Inilah mengapa fungsi toa bisa melampaui fungsi harfiahnya sebagai alat komunikasi. Jauh dari itu, dengan toa jugalah eksistensi keagamaan kita tersampaikan. Tentu bukan cerita baru di tengah-tengah masyarakat kita tentang adu cepat bapak-bapak yang akan menjadi muazin, atau siapa yang akan menjadi imam pada salat  kali ini. Begitulah masyakarat kita, memang pelik tapi itu fakta di lapangan. Dinamika keagamaan dan keberislaman kita begitu beragam dan penuh “kepentingan”.

Baca Juga  Dari Cinta berujung Benci

Mau contoh lain, tentu sebagai orang tua, siapapun itu, merasa bangga bahwa anaknya menjadi penceramah atau hanya mengiqamahi salat, tentu dengan menggunakan pengeras suara. Karena setelah salat itu dilakukan tentu saja Anda akan ditanya anak siapa itu, siapa nama bapaknya, dll. Itulah kebanggaan kita sebagai orang tua bukan? Sudah akui saja, Anda pernah merasakannya. Nah, hal-hal itu semuanya melibatkan toa sebagai pengeras suara, loh.
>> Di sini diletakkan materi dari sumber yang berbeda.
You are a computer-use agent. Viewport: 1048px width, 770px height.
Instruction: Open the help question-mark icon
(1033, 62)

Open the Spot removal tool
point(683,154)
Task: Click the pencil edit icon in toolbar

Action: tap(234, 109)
Anda bisa bayangkan, betapa kuatnya kesadaran masyarakat kita dengan toa ini. Hal-hal yang bersifat keagamaan pasti menyangkut dengan toa ini. Jika ada kegiatan keagamaan di tengah-tengah masyarakat kita, hal yang pertama yang kita persiapkan tentu saja pengeras suara. Itulah bukti, bahwa toa dan pengeras suara sudah tidak bisa dilepaskan dalam dinamika keagamaan kita.
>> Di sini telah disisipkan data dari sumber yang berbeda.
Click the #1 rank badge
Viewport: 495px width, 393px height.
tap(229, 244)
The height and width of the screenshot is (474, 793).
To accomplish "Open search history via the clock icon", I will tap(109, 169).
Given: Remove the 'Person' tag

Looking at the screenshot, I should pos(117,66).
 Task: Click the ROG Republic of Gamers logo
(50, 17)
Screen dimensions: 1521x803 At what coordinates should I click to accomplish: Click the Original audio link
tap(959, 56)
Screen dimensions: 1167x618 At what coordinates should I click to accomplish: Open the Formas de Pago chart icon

Sedemikianlah budaya ini tumbuh dan berkembang dalam masyarakat kita. Tentu adanya resistensi terhadap pengaturan pegeras suara ini menandakan lama-kelamaan toa menjadi elemen penting dalam proses peribadatan yang semakin mapan. Berteriak sebagai identitas dan eksistensi “saya” yang punya otoritas ini pada toa ini.

***

Selain cerita tentang masyarakat yang tak bisa lepas dari toa dan menandakan eksistensi sebuah masyarakat. Jangan heran, toa juga bisa menjadi alat komunikasi paling ngehek dan sarkas untuk memanggil masyarakat yang sudah membangun masjid megah-megah dengan toa super besar yang disimpan di menara masjid puluhan meter namun tetap sepi jamaah.
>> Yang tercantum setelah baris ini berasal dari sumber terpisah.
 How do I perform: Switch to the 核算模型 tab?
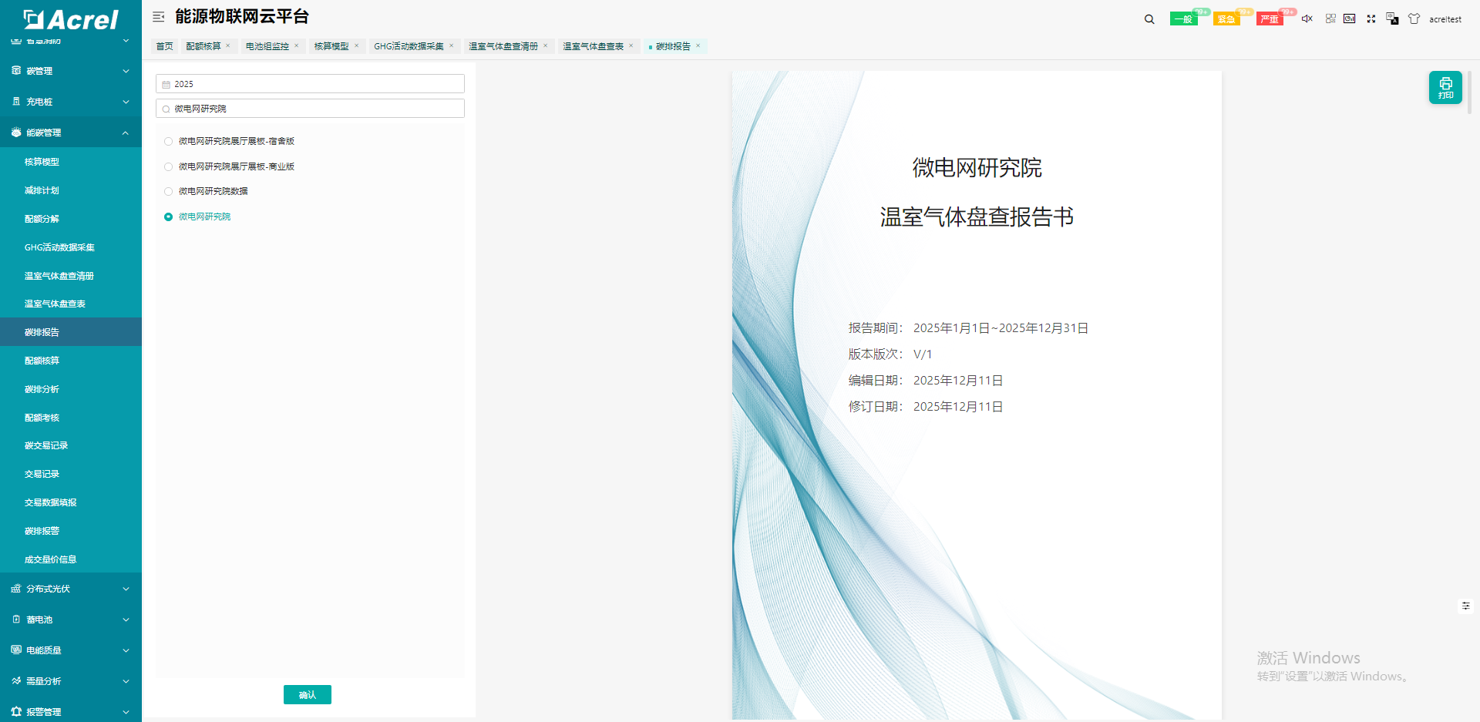(331, 46)
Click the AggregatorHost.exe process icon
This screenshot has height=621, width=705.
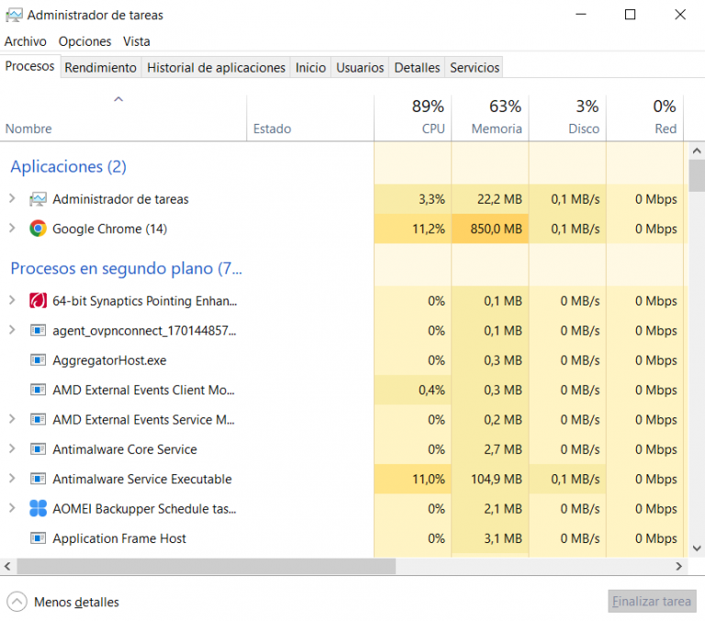click(38, 360)
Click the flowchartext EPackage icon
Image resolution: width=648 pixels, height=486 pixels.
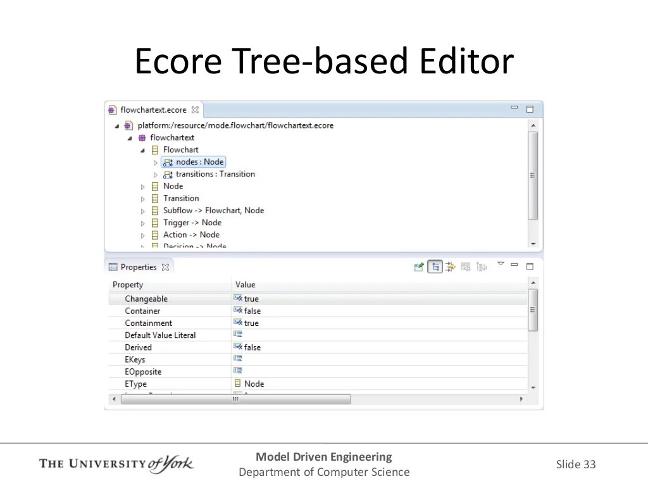(x=143, y=137)

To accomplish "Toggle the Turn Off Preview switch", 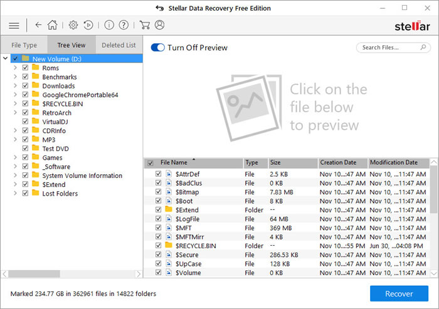I will coord(157,48).
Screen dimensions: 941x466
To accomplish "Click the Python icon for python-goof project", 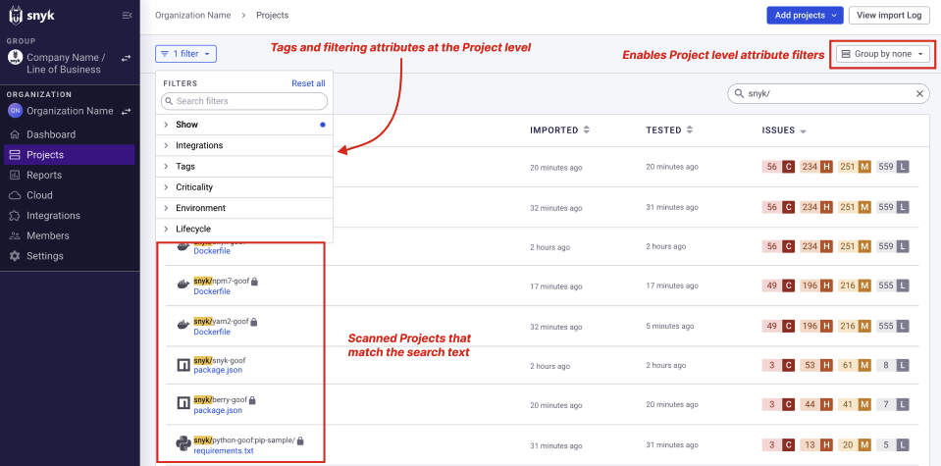I will coord(183,443).
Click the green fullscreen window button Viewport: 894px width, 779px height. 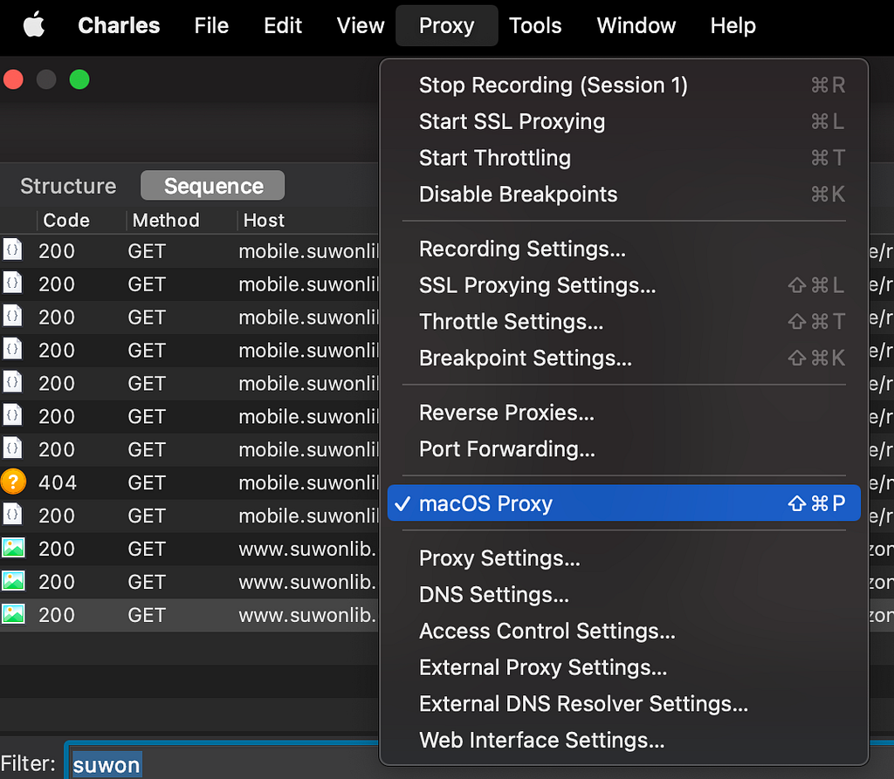tap(79, 79)
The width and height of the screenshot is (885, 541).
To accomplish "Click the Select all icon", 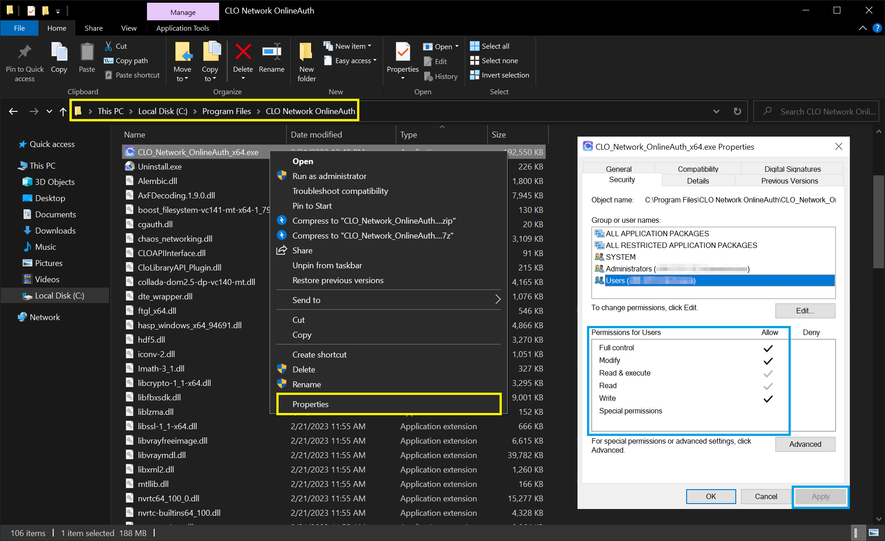I will coord(474,46).
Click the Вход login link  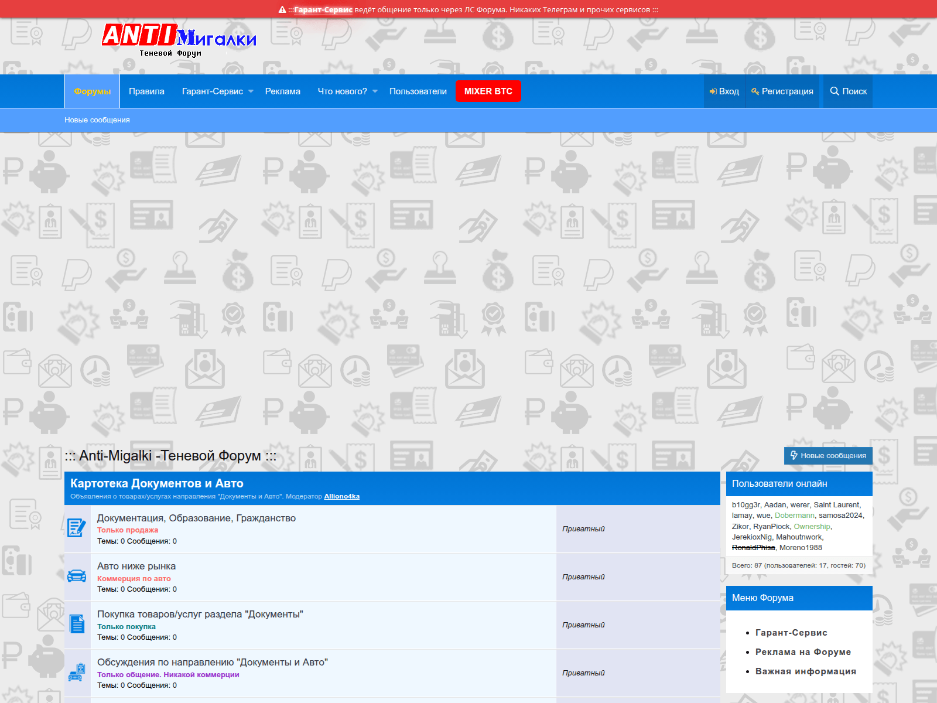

Mungkin cerita ini sudah jamak di masyarakat. Begini ceritanya:

Di kawasan perumahan elit, dibangunlah masjid lumayan megah, dengan segala fasilitas nomor wahid. Ada AC, pengeras suara yang jernih, air bersih yang mengalir, dan ada taman kecil di halaman masjid itu. Karena di kawasan perumahan, masjid itu tak bisa dikatakan ramai. Maklum, warga perumahan sore menjelang Magrib, baru pulang ke rumah.

Marbot masjid tersebut bernama, Mbah Yakub. Selain Mbah Yakub, ada seorang jamaah masjid yang konsisten hadir. Setiap waktu salat, dia usahakan hadir salat berjamaah di masjid megah itu. Namun, si pria ini paruh baya ini orangnya bisu. Dialah yang membantu Mbah Yakub membersihkan masjid, menghitung uang kotak amal, hingga penyembelih sapi kurban tiap iduladha tiba.

Baca Juga  Jalan untuk Politisi Non Partai

Uniknya, pria ini tak pernah menjadi imam dan muazin, pokoknya blio hanya menjadi jamaah. Namun, ia jamaah yang konsisten, berbeda dengan jamaah yang lain hanya ke masjid megah itu saat waktu luang.

Di saat Mbah Yakub mulai sakit-sakitan, masjid megah itu redup. Jamaah masjid yang bisa dihitung jari itu tambah berkurang. Tak ada kumandang azan. Si pria paruh baya hanya datang salat sendiri. Kemudian pulang.

Si pria paru baya, melihat keadaan ini, berinisiatif menjadi muazin, dia ambil microphone yang sudah sepekan tidak terjamah itu dan mengumandangkan azan. Lewat microphone itu ia bersuara dengan suaranya sendiri. Masyarakat menjadi heran, cepat-cepat berlarian ke masjid. Menghentikan si pria itu mengumandangkan azan.

***

Dari cerita itu, siapa yang hendak disalahkan. Si pria itu atau masyarakat yang tak mau ke masjid? Tentu Anda tahu sendiri jawabannya. Sebegitu miris jugalah kondisi masjid kita, pembaca. Masjid-masjid megah yang dibangun dengan dana miliyaran dan hanya mampu menyerap jamaah dengan hitungan jari dan tanpa muazin tetap. Hanya sukarela dan kadang suka-suka.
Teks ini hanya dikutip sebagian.